§ Written instruction
Echo the part of the listing that opens with the line containing "Task: Click the browser reload icon" and closes with the line containing "The height and", and leave the pictures out of your answer.

§ Supplied material

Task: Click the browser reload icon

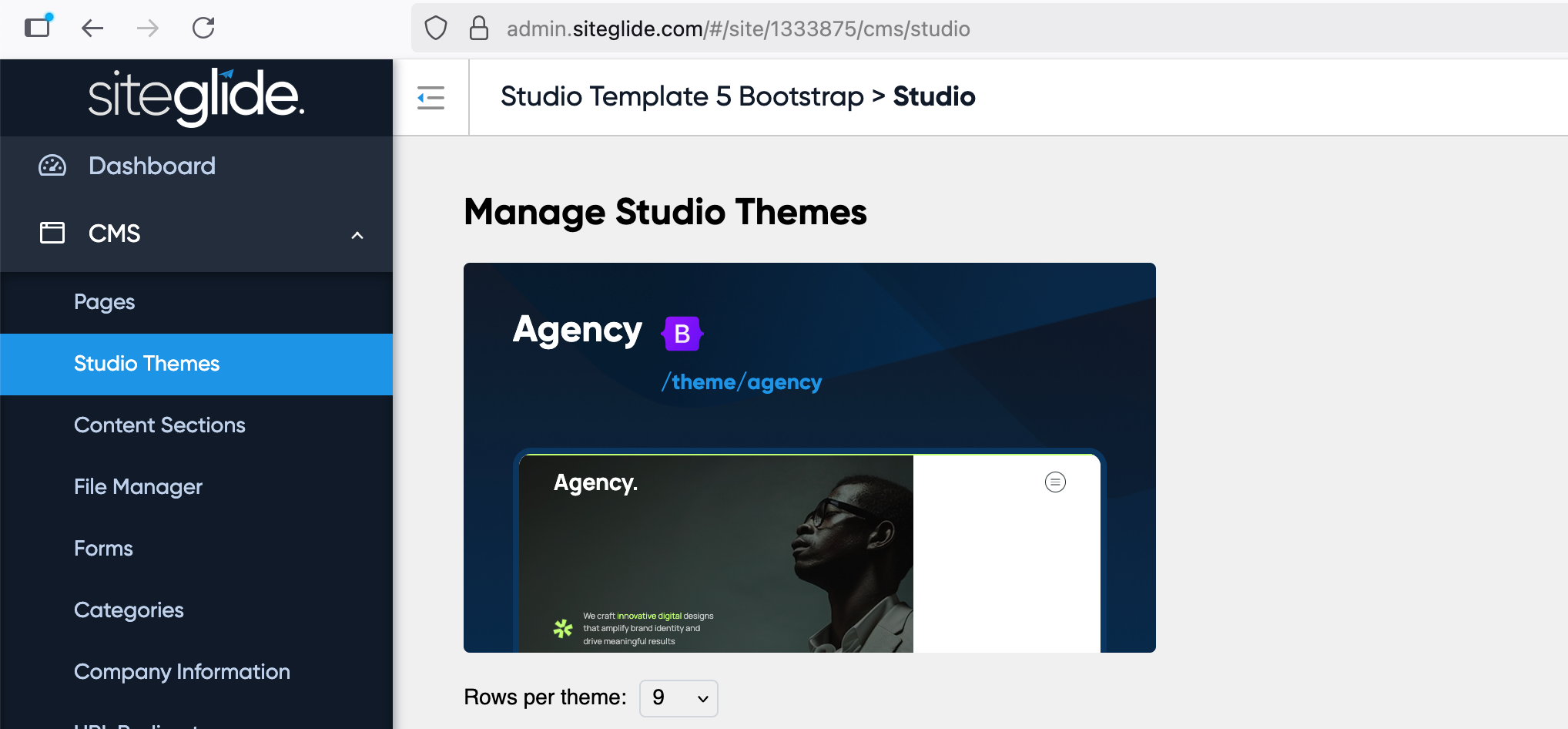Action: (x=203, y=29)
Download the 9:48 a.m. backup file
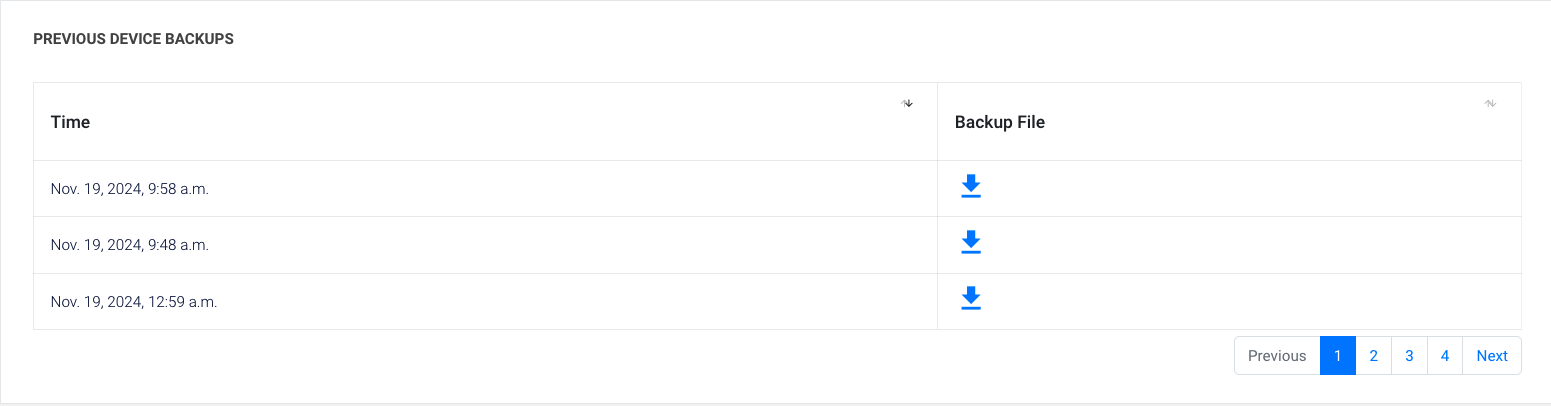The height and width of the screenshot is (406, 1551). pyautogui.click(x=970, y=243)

---

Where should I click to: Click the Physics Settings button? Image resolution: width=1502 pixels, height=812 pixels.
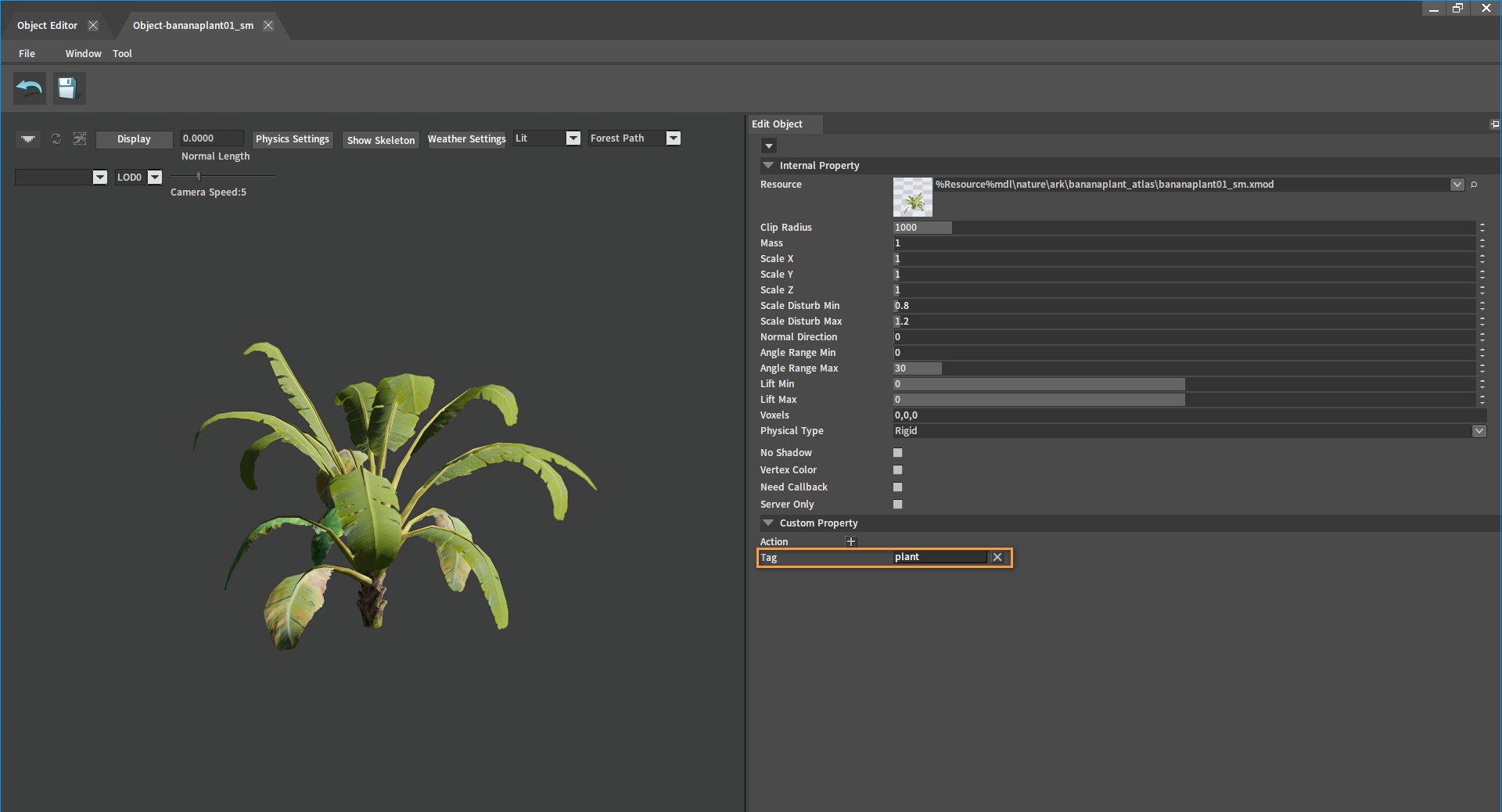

§ Result of this exercise
Task: Click the browser reload icon

Action: (x=203, y=29)
Download the 9:48 a.m. backup file
The height and width of the screenshot is (406, 1551). pyautogui.click(x=970, y=243)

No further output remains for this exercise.